● **INSTRUCTIONS FOR THE TASK**
Reproduce each of the following entries word for word, omitting the pictures from your answer.

● **RECORDED INFORMATION**
※ ※ ※
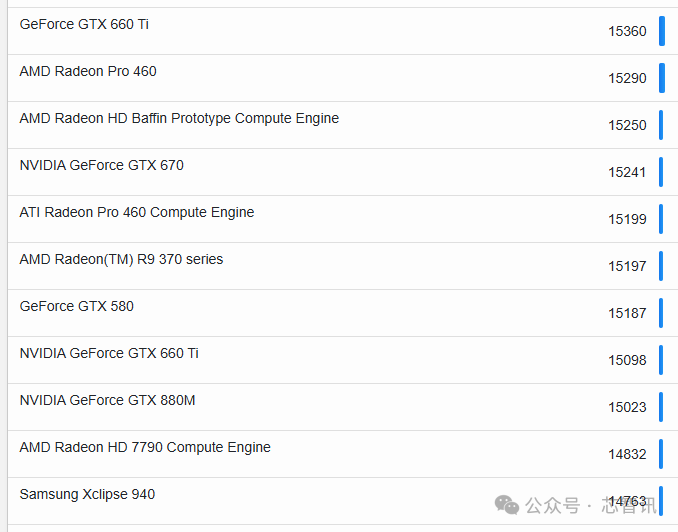The height and width of the screenshot is (532, 678).
Task: Click the blue bar next to 15250
Action: 661,125
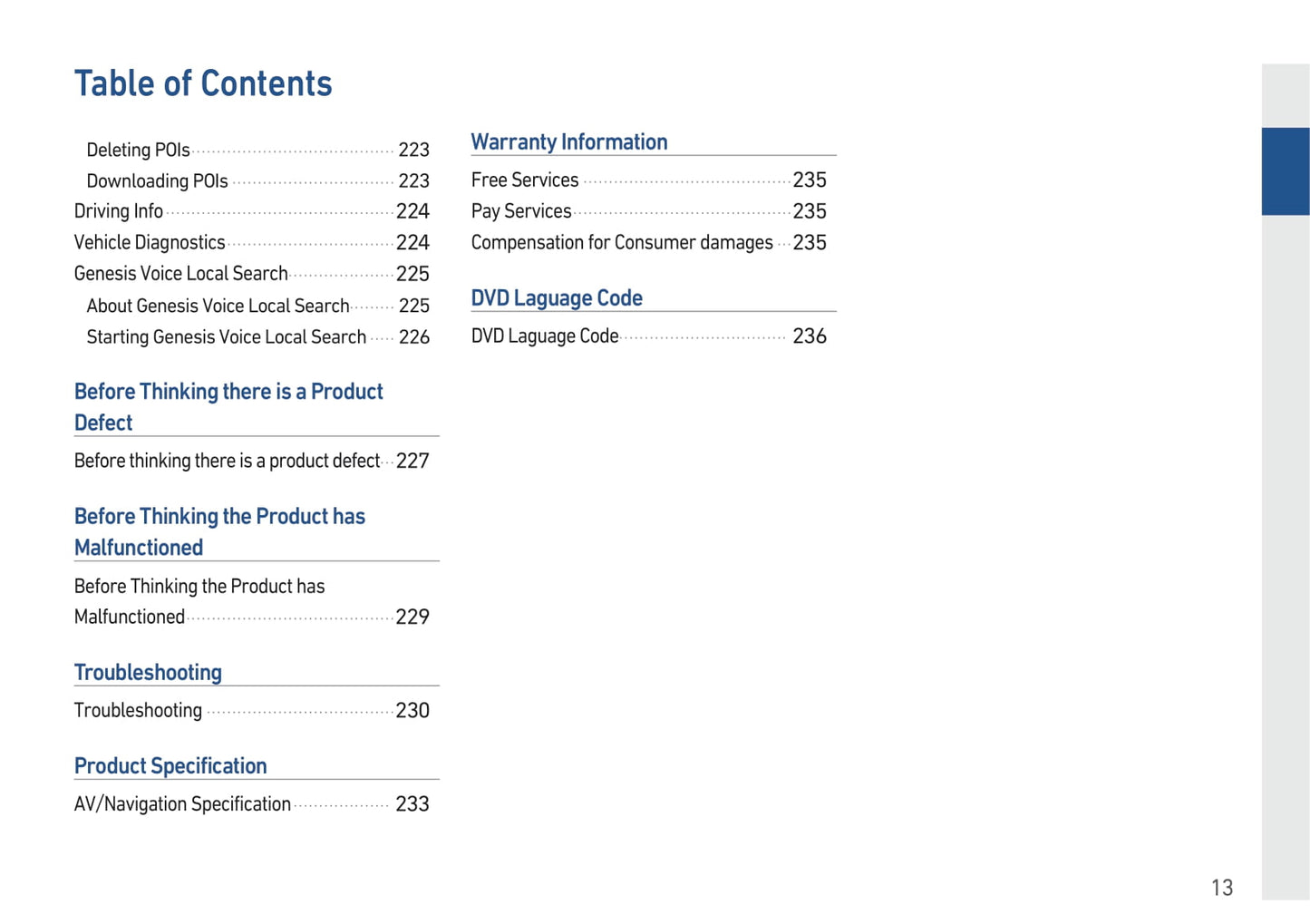
Task: Click the blue section tab on right edge
Action: (1285, 171)
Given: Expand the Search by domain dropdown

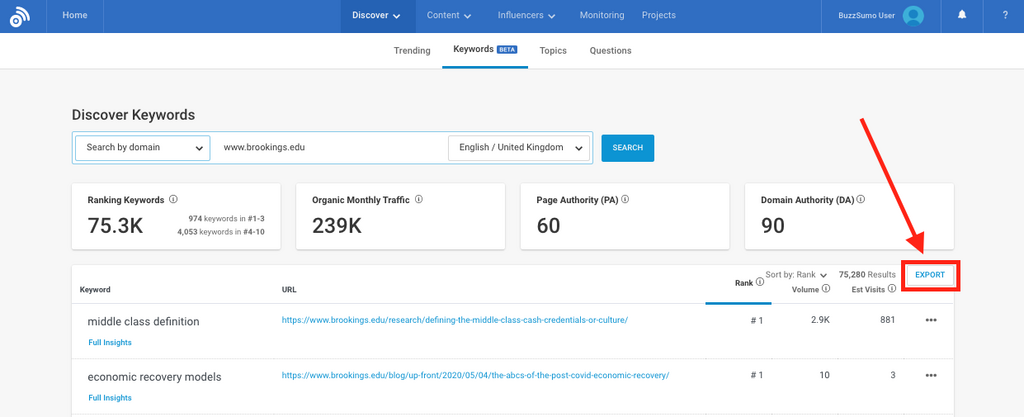Looking at the screenshot, I should [142, 148].
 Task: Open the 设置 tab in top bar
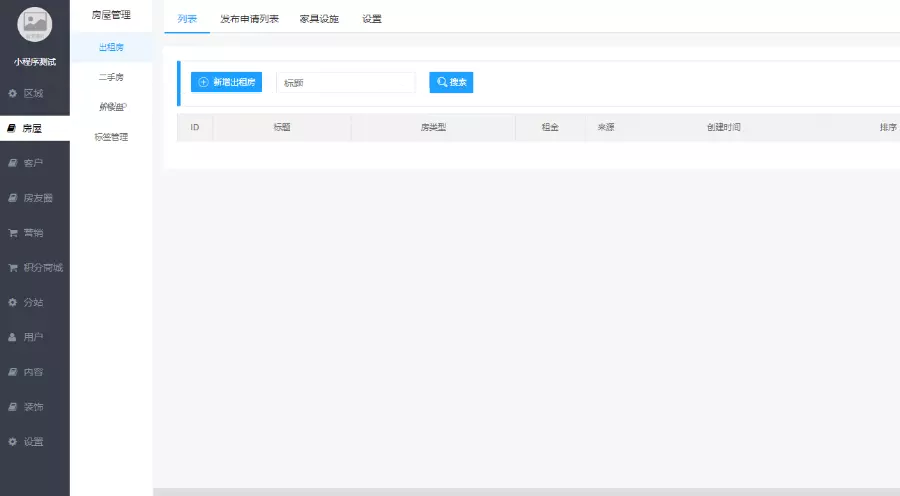(371, 19)
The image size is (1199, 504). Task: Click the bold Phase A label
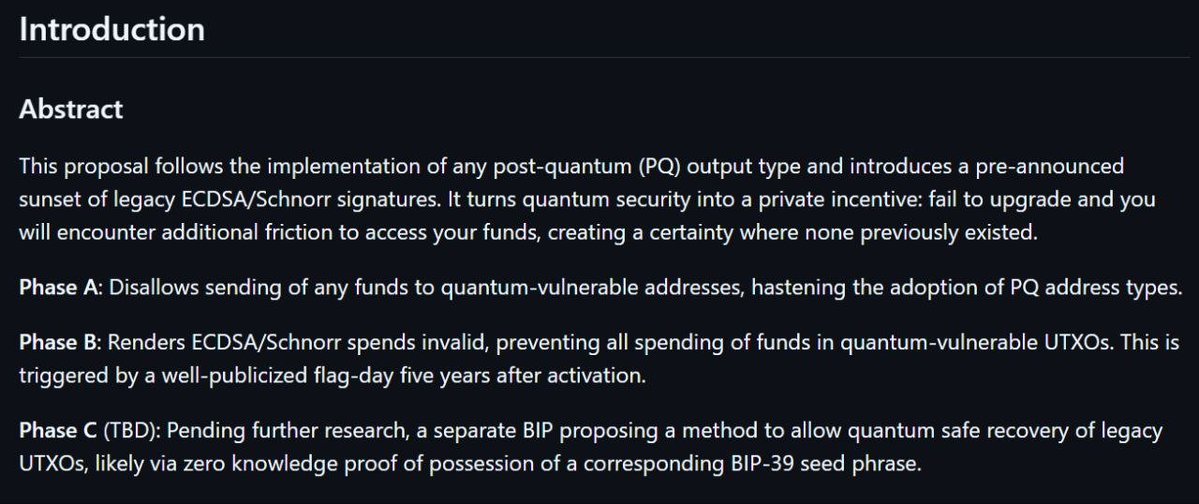point(59,287)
※ ※ ※
● **WRITTEN SOLUTION**
The height and width of the screenshot is (532, 678).
Task: Click the blue bar next to 15250
Action: 661,125
Task: Click the blue section tab on right edge
Action: (1285, 171)
Given: Expand the Search by domain dropdown

Looking at the screenshot, I should [142, 148].
 Task: Open the 设置 tab in top bar
(371, 19)
The image size is (1199, 504). Task: Click the bold Phase A label
point(59,287)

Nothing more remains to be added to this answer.